Scientists Peter Higgs and François Englert, (Higgs Boson) fired the first shots, pointing out that if the Government maintains its cuts policy Spain will be left behind by the vanguard of scientific development. Professor Englert underlined the importance of basic investigation and education as the way out of the crisis.

“Education is the basis of social well being for the future. It is tremendously important that research is not cut back because it is the only way to recover from this crisis,” he explained.

Peter Gruss, who is the Chairman of the Max Planck Society for the Advancement of Science and who was awarded the Prize for International Cooperation, donated his 50,000-euros prize money and a further 50,000 of his own to grants for Spanish researchers. He frankly admitted that he had received many letters from Spanish colleagues expressing their concern over the cuts and the exodus of young research scientists from the country.

“There are hundreds of studies that demonstrate that scientists improve society. There is a direct correlation between investment in research & development and growth in the economy,” he stated.

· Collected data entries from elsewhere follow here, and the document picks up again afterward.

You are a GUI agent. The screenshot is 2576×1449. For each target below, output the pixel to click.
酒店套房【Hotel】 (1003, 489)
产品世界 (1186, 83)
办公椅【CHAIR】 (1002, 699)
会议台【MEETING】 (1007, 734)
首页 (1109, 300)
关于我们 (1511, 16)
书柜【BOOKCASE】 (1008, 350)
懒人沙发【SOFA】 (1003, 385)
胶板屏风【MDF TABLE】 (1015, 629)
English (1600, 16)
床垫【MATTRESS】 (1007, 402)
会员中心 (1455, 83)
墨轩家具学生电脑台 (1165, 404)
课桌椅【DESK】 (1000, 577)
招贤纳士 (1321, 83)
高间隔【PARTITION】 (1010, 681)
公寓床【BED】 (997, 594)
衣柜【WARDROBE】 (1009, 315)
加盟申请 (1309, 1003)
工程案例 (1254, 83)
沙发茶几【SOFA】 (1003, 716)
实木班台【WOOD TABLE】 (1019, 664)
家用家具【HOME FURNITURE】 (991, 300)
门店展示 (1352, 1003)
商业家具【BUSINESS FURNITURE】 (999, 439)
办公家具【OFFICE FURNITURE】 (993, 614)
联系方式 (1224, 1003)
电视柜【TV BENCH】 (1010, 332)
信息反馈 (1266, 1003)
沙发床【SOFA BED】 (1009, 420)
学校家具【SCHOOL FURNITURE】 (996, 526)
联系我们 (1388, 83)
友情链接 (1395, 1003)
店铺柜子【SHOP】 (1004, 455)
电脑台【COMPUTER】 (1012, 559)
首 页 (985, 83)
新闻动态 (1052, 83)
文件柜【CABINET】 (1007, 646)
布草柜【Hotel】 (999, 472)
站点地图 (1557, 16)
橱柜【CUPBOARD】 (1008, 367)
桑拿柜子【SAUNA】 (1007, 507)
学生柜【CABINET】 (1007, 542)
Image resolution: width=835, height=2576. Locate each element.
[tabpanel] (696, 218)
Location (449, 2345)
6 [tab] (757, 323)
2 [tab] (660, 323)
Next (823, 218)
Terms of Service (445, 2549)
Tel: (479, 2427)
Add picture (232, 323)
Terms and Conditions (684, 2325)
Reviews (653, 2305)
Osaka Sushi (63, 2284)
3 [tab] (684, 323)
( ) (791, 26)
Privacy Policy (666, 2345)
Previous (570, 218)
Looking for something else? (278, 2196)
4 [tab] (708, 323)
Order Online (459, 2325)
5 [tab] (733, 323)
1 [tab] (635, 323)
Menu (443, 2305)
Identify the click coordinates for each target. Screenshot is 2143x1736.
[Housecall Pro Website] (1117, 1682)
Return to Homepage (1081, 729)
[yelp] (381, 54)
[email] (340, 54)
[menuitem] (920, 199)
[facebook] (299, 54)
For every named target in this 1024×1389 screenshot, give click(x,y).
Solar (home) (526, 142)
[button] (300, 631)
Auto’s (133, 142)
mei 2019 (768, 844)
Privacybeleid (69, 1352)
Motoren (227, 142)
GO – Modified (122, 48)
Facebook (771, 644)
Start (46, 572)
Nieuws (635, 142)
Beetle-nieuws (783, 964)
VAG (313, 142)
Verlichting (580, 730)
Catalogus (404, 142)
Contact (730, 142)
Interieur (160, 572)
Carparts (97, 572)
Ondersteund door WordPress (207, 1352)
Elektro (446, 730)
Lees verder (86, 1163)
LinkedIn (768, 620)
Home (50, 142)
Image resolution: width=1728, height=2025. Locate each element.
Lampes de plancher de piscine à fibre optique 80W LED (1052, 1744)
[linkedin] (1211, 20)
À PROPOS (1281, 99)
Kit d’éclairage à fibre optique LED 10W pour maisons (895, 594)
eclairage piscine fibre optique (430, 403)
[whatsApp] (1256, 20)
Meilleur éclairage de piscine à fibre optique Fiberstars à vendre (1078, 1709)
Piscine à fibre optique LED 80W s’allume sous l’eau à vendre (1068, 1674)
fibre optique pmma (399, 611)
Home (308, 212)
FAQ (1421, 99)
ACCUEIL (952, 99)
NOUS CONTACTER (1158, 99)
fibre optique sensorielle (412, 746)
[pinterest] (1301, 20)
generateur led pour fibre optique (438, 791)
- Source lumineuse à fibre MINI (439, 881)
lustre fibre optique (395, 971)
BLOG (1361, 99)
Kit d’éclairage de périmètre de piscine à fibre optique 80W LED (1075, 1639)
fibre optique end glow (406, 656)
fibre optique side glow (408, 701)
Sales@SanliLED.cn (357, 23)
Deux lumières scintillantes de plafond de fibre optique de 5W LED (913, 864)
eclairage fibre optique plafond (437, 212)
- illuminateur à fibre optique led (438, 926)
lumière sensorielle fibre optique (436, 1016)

He finished by calling on Prime Minister Rajoy to make an effort to prevent the ‘brain drain’ amongst the young members of the Spanish scientific community, as the are the “seed of the future,” adding that Europe can never compete in the cheap manufacturing industry but it could within technological development products – “but if investment is not made in research, it will be very difficult, even for Germany.”

Another prize winner that opted to donate her 50,000-euro prize money was sociologist, Saskia Sassen, calling for deep changes to the markets. She supports a popular movement to force through political changes, giving more emphasis to neighbourhood and city-size, social collectives.

She finished by heavily criticising the fact that the brunt of the cost of fighting against the crisis in Spain has fallen upon the weakest members of society – too many families and workers have been forced out of the system into poverty.

“The question that we have to ask ourselves is what is happening amongst those that have been forced out of society [evicted and homeless surviving on handouts].” she suggested.